Sure. So I joined Upwork about a year and a few months ago when my startup headroom that was working on video conferencing was acquired. And the main reason for choosing Upwork was because in the last probably 10 years now, I've been working on this concept of human-centered engagement.
AI as opposed to general artificial intelligence. And as you know, Upwork is the world's largest freelancer marketplace, which I find to be the essential components to achieving AGI through this human-machine integration. Awesome. How do you see AI transforming the freelance economy? What kind of opportunities are there and challenges for independent professionals?
We can step back and think about sort of step function changes in evolution in general, starting from steam engines and electricity and things like that. And if you're a farmer and you do everything by hand with the invention of electricity, it's not that people stop farming. They
They just start farming better, more efficiently and effectively, right? So we think that the same thing is going to happen in all digital work, which is what Upwork helps to facilitate. And that is that freelancers will be able to do much more, much more complex work with partnerships with AI. It's not that a freelancer gets replaced by a machine. It's that a freelancer with a machine can achieve much more.

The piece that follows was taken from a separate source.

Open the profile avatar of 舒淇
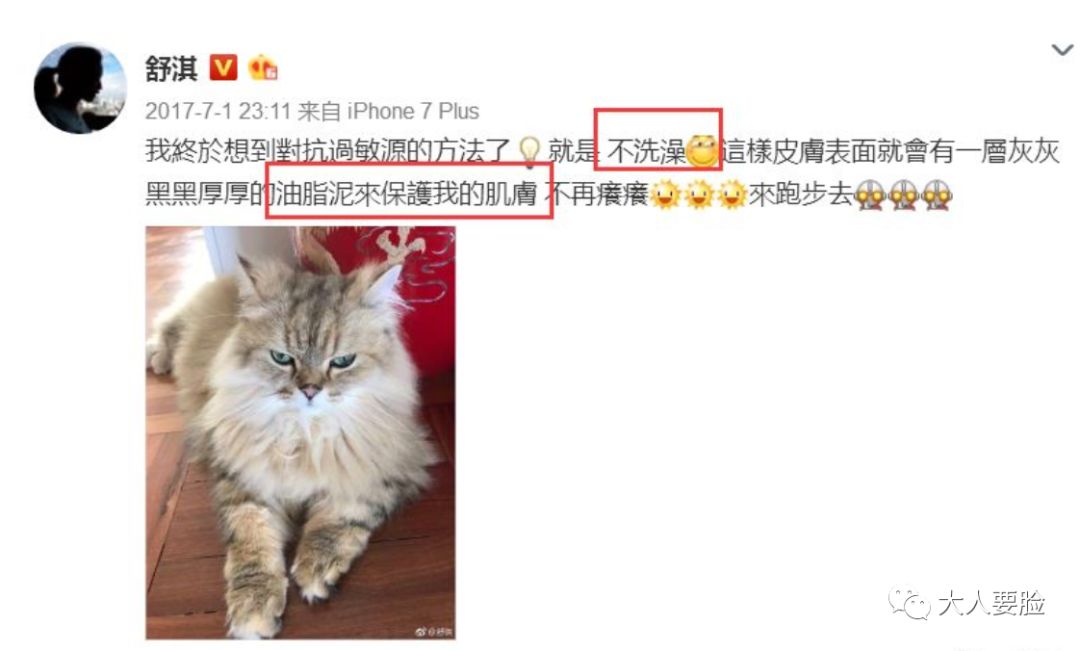The height and width of the screenshot is (651, 1080). tap(81, 88)
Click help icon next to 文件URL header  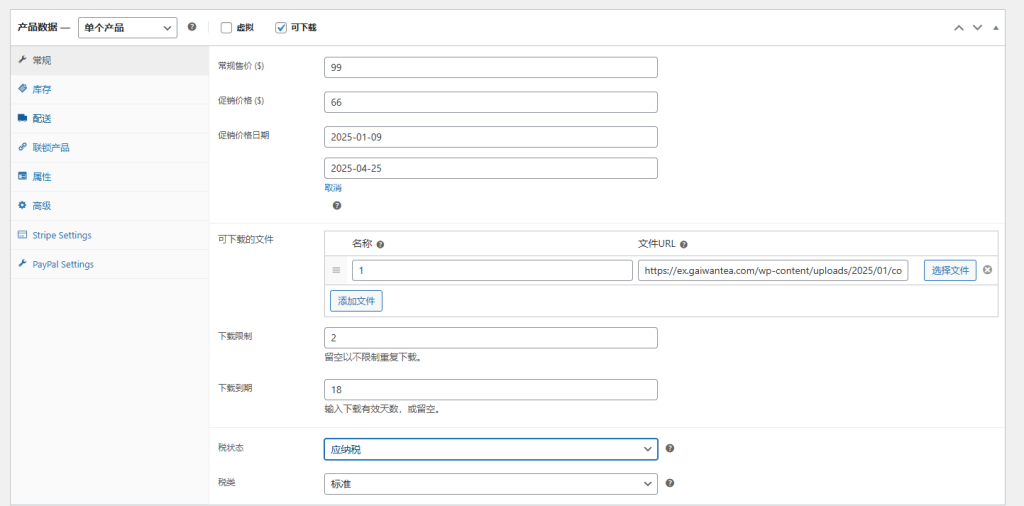684,244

Got it, got it. You're kind of touching on a good point I was going to come around to with job security. And I mean, obviously Upwork is engaged with a lot of freelancers. Like, are there ways that they're using AI with the platform now that are helping to make their efforts more productive or anything you can share on that front? There are two components that relate to your question. First is, are there tools on Upwork that help freelancers
Find work. And the second question is, are there tools on Upwork that help freelancers collaborate with AI from external sources? And the answer to the first question is yes. There is a meta agent inside of Upwork today that's called UMA, that stands for Upwork's Mindful AI, that helps both clients and freelancers collaborate.

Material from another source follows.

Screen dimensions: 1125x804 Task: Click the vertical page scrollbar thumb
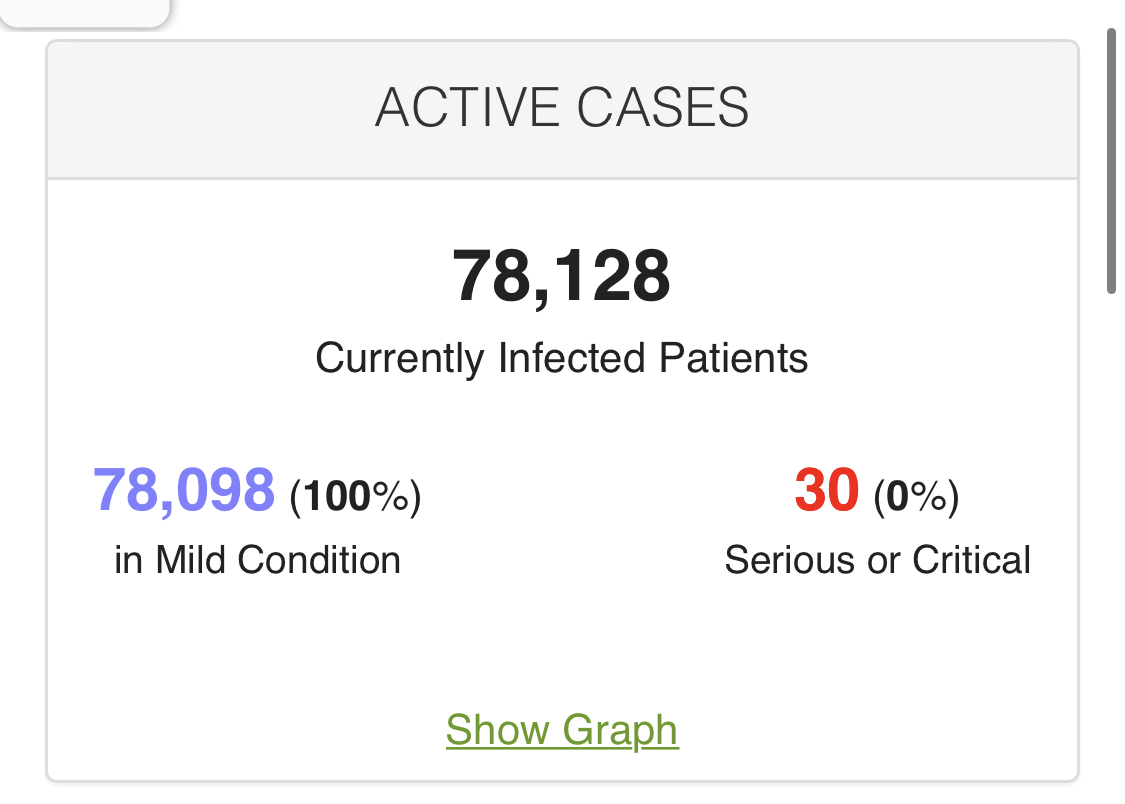1111,160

Either find people to help do the work or for the freelancers to help them find the work. Now, to the second question, we're actively working on it and I can't talk too much about it in the open. We're working on allowing freelancers to interact with agents. And there's like 2025 is the year of agents.
so to speak. A lot of people define agents in very different ways, but irrespective of the definition, a interaction between a human and a machine is taking place today very actively. The simplest form of it is prompting. You go to chat GPT, you ask it questions, it gives you answers. That's an interaction between a human and a machine, albeit fairly primitive. So if you assume all possible things that can be done on Upwork,
From design, coding, writing, music generation, search engine optimization, like, you know, podcasting, like anything you want to do. To all the possible agents that are going to be available in the world. We think about what is the platform level interface that allows all these freelancers at Upwork to interact with all these up and coming agents that are about to help. So that doesn't exist on the platform to have, but there's more to come there.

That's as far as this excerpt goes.